>> BEGIN Given text

Remembering Lorenzen Wright.
Former Memphis Tiger and Grizzly Lorenzen Wright was found dead in Memphis yesterday. The presumption is that he was murdered, but there is no confirmation of this yet.
It is difficult to wrap my mind around the breadth of this. In writing about the recent death of someone who matters to many people it is difficult to be eloquent, to quantify the loss. Although this news is still fresh, I expect that the ramifications of this will ricochet around town for awhile. The death of Lorenzen Wright is something that will, quite literally, bring the city of Memphis to its knees, at least for a little while.
Like so many native Memphians, I was raised in front of the TV from November until March. I am a nanny/babysitter, and often find myself thinking in terms of children’s developmental milestones. Therefore, when I find myself in a situation where I am compelled to explain how much I love this basketball team, the not-super-successful-and-slightly-infamous Tigers of Memphis, I find it simpler to break it down in those terms.

>> END Given text
>> BEGIN Supplied entries

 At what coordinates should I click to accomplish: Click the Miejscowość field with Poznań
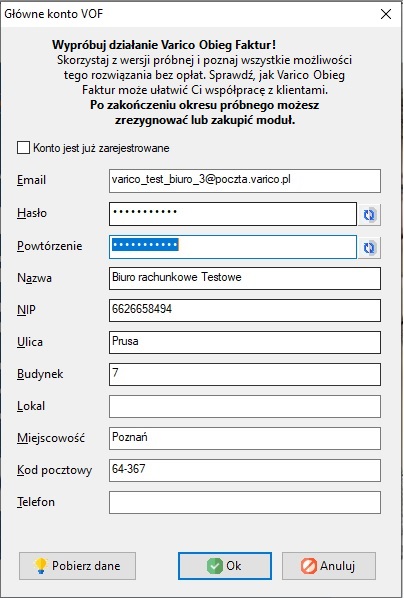click(245, 439)
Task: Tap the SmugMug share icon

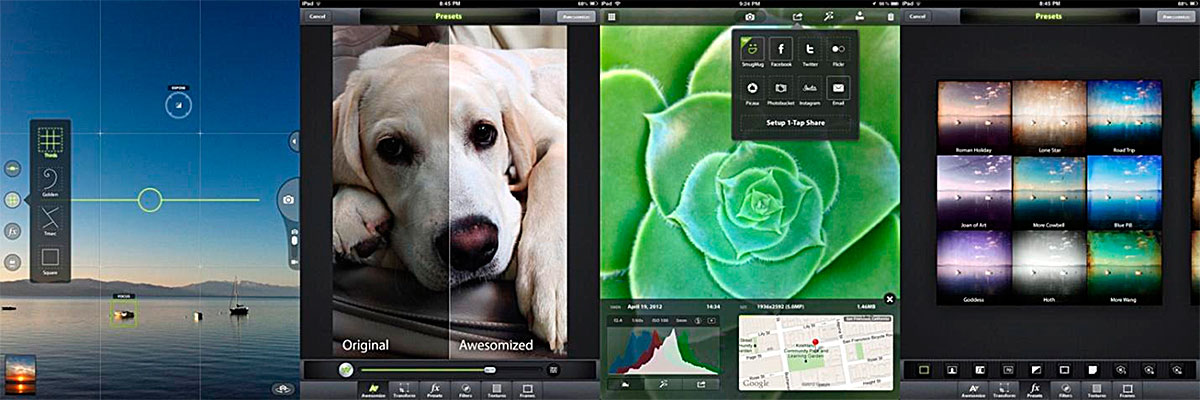Action: point(752,51)
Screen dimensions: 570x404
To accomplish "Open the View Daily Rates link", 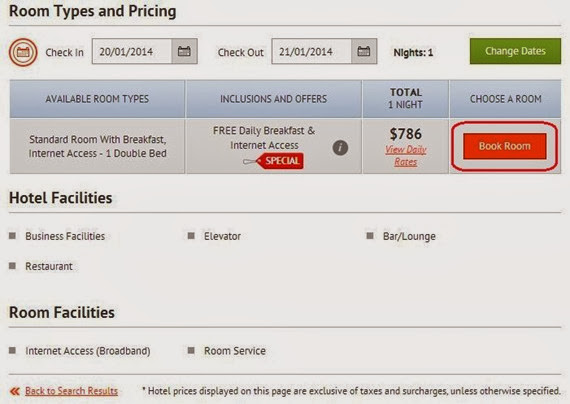I will [406, 156].
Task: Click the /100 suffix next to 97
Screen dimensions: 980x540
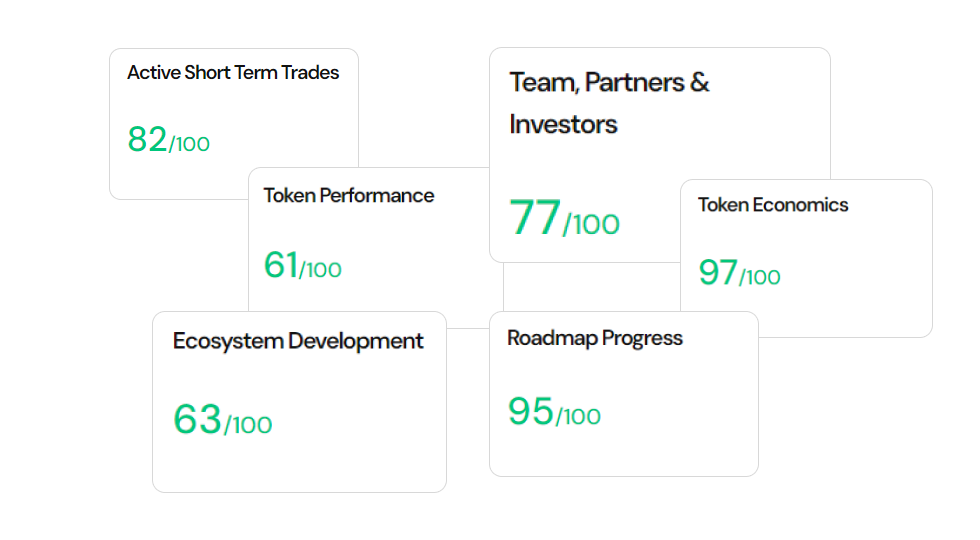Action: [760, 278]
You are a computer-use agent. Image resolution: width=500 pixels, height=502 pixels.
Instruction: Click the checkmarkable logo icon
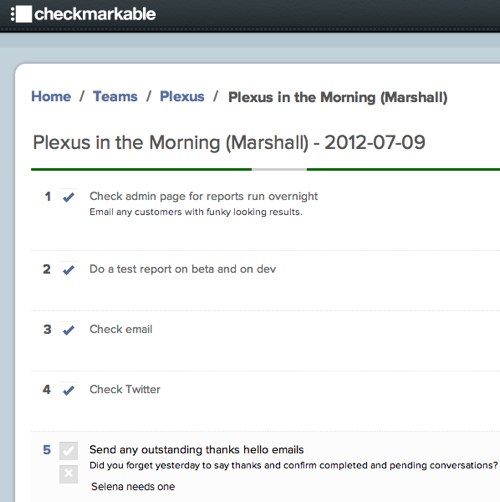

>> END Supplied entries

_Tasks for this exercise_
• 1. From the Lorenzen Wright tribute, give again the passage starting with "Remembering Lorenzen Wright." and going on through "a little while.".
• 2. In the Lorenzen Wright tribute, the writer describes the Memphis Tigers with one long hyphenated phrase. List each word joined by the hyphens in that phrase, in order.
• 3. Go on with the Lorenzen Wright tribute from where it stops.

_Results of the tasks_
• 1.
Remembering Lorenzen Wright.
Former Memphis Tiger and Grizzly Lorenzen Wright was found dead in Memphis yesterday. The presumption is that he was murdered, but there is no confirmation of this yet.
It is difficult to wrap my mind around the breadth of this. In writing about the recent death of someone who matters to many people it is difficult to be eloquent, to quantify the loss. Although this news is still fresh, I expect that the ramifications of this will ricochet around town for awhile. The death of Lorenzen Wright is something that will, quite literally, bring the city of Memphis to its knees, at least for a little while.

• 2. not, super, successful, and, slightly, infamous

• 3.
My first memory is of holding my father’s hand and walking into a grocery store to buy a cake for my second birthday; my second is of sitting in front of the television at my aunt and uncle’s house watching Keith Lee shoot an easy layup. I knew the rules of basketball before I could ride a bike. When I was eight, my dad bought me a basketball. Instead of learning how to play the game like normal kids did, I haphazardly dribbled around our circular gravel driveway with my swimming goggles on, playing a game I invented called Be Elliot Perry. I was a short and stout little girl (still am!), better suited to softball, where I reigned supreme. My sports heroes weren’t women, or baseball players. I didn’t even have a favorite baseball team. My heroes were guys who mostly tended to disappear off the radar once they graduated from college. They were all from my city; they all went to the same school my parents had graduated from.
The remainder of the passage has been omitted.